Menurut Katz, seluruh penduduk sipil Gaza - lebih dari 2 juta orang - pada akhirnya akan dipindahkan ke kota di bagian selatan ini.

Sebuah proposal yang dilihat oleh Reuters membawa nama Yayasan Kemanusiaan Gaza (GHF) yang didukung oleh Amerika Serikat (AS) merinci rencana untuk “Area Transit Kemanusiaan” di mana penduduk Gaza akan “tinggal sementara, melakukan deradikalisasi, mengintegrasikan kembali, dan mempersiapkan diri untuk pindah jika mereka ingin melakukannya”.
Menteri tersebut mengatakan bahwa Israel berharap dapat mendorong warga Palestina untuk “beremigrasi secara sukarela” dari Jalur Gaza ke negara-negara lain, dan menambahkan bahwa rencana ini “harus dipenuhi”.
Ia juga menekankan bahwa rencana ini tidak akan dijalankan oleh tentara Israel, melainkan oleh badan-badan internasional, tanpa menyebutkan organisasi mana yang akan mengimplementasikannya.

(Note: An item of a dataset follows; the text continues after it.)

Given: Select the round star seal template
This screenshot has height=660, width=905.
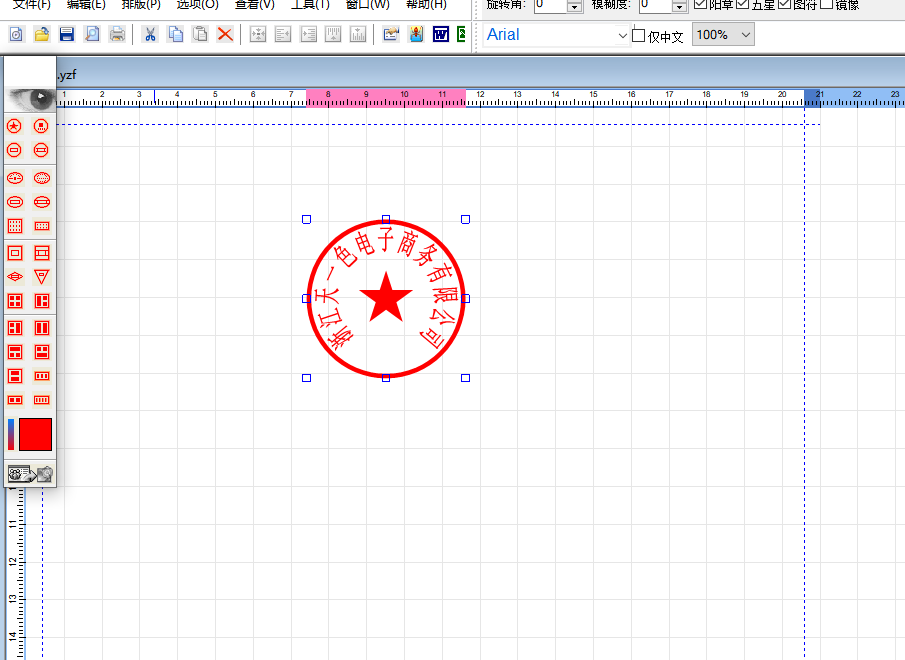Looking at the screenshot, I should pyautogui.click(x=14, y=126).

Philippe Lazzarini, kepala badan PBB untuk pengungsi Palestina (UNRWA) - yang telah dilarang oleh Israel - memperingatkan rencana pemindahan paksa massal terbaru ini.
“Ini secara de facto akan menciptakan kamp-kamp konsentrasi besar-besaran di perbatasan dengan Mesir untuk orang-orang Palestina, yang terus menerus mengungsi dari satu generasi ke generasi berikutnya,” ujarnya, seraya menambahkan bahwa hal itu akan “menghilangkan prospek masa depan yang lebih baik bagi orang-orang Palestina di tanah air mereka”.

Komentator politik Israel Ori Goldberg mengatakan kepada Aljazirah bahwa rencana tersebut “berdasarkan fakta dan tujuan adalah sebuah kamp konsentrasi” bagi warga Palestina di Gaza selatan, yang berarti bahwa Israel melakukan “kejahatan terang-terangan terhadap kemanusiaan di bawah hukum kemanusiaan internasional”.
“Ini harus ditanggapi dengan sangat serius,” katanya, dan mempertanyakan kelayakan tugas “memusatkan penduduk Palestina di sebuah kota yang terkunci, di mana mereka bisa masuk tapi tidak bisa keluar”.